Página tras página, en una letra minúscula y casi sin márgenes, no hay párrafo sin sustancia. En sus más de 300 páginas cada descripción te transporta. Descripciones físicas magistrales, capaces de hacerte recrear cualquier estancia u objeto. No olvidemos que ya venía yo de leer Barrio de Maravillas y ya llegué fascinada tras la descripción de 30 páginas sobre un rayo de luz. Impecable descripción, pocos podrán ser capaces de escribir algo así. Descripciones de sensaciones o emociones de Teresa que te hacen sentir realmente, que te dejan con el hilo pendiente de volver a vivir esa situación. Una Teresa que luce una sonrisa llena de secretos, como si guardara cosas para otro día. Siempre esa sensación de que volverá para explicar más de lo que explica, porque necesitas más. Quieres que te lo cuente todo. Porque sabes cómo se siente, porque empatizas y parece que escriba para ti, que escriba sobre ti. Entras tanto en el libro que formas parte de su vida, eres ella. Deseas decirle qué hacer, deseas que no se sienta cómo hace, que luche, que ame con garras y dientes. Que le dé al ruiseñor corazón como alimento…

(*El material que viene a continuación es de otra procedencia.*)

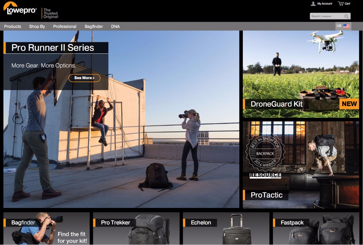
Task: Click the magnifying glass search icon
Action: click(347, 16)
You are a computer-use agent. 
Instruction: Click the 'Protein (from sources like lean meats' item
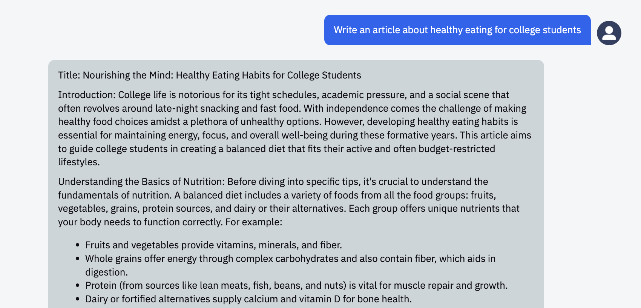tap(296, 285)
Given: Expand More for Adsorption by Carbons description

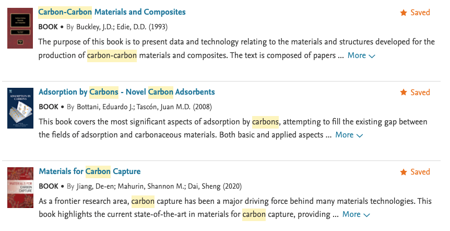Looking at the screenshot, I should click(344, 135).
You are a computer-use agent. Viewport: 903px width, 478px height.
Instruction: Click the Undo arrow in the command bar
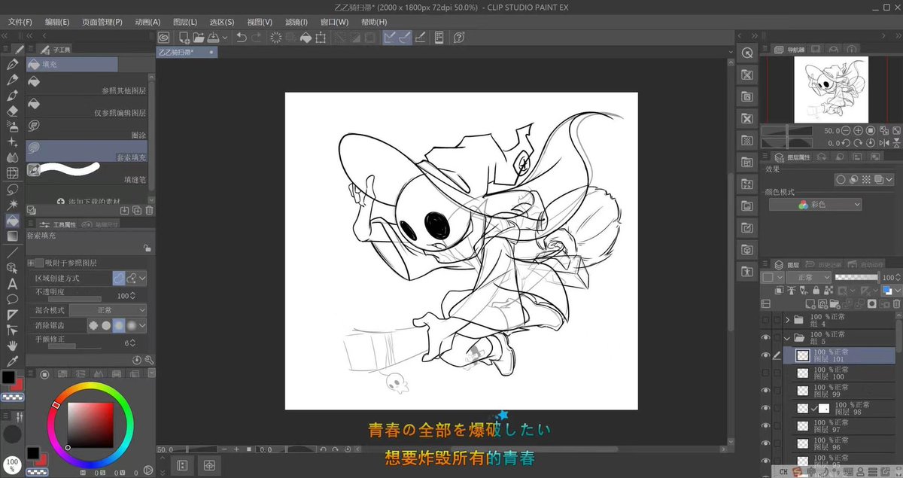(x=242, y=37)
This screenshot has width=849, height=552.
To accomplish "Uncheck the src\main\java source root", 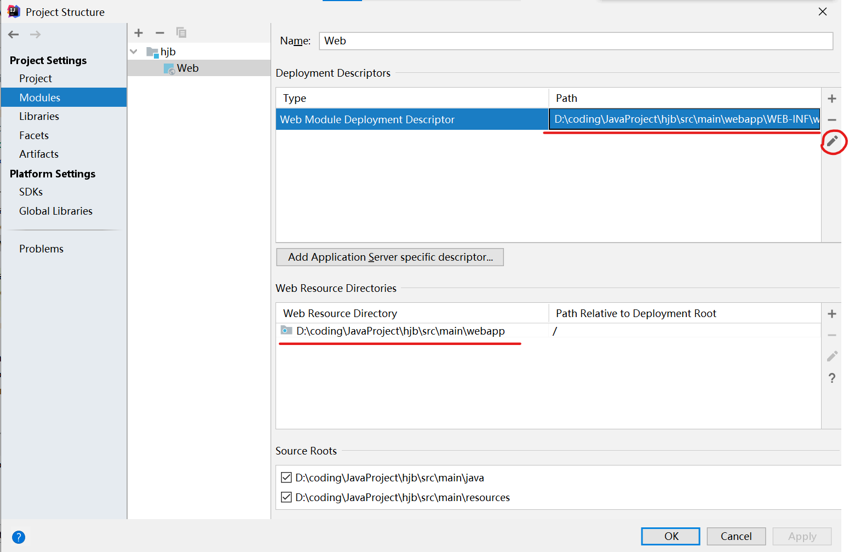I will [x=286, y=478].
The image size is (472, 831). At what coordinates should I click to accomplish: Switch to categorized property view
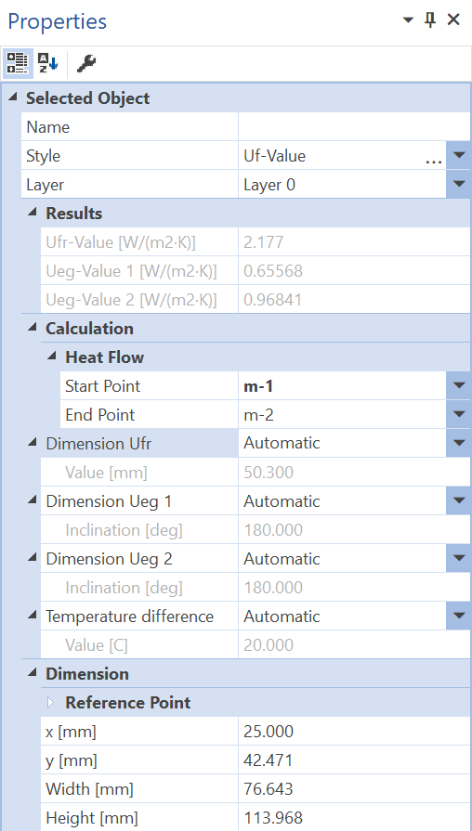(18, 63)
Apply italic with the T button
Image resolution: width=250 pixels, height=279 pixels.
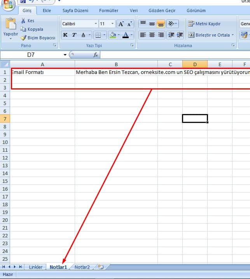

Pocos libros calan en las páginas de vida de una. Tantas lecturas pasan por nuestras manos sin pena ni gloria… Pero es mágico encontrar aquella o aquel escritor que ericen siempre el relato. Es cautivador que no deje de sorprenderte, escriba lo que escriba. Que sea imposible leer sin lápiz a mano porque parece que pierdes fragmentos de vida que deberás y necesitarás releer a posteriori. Que un buen día necesitas expresar cómo te sientes y sabes que si recurres a Chacel, ella lo habrá escrito. ¿Es o no es mágico lo dicho? Lo es.


Cierro la última página y me acaricia la mirada de Teresa. Pasa a formar parte de mis recuerdos, como si hubiera estado aquí a mi vera. Como si ella misma me hubiera explicado su historia. Porque Chacel ha conseguido que aún después de cerrar la última página nos siga uniendo ese silencio.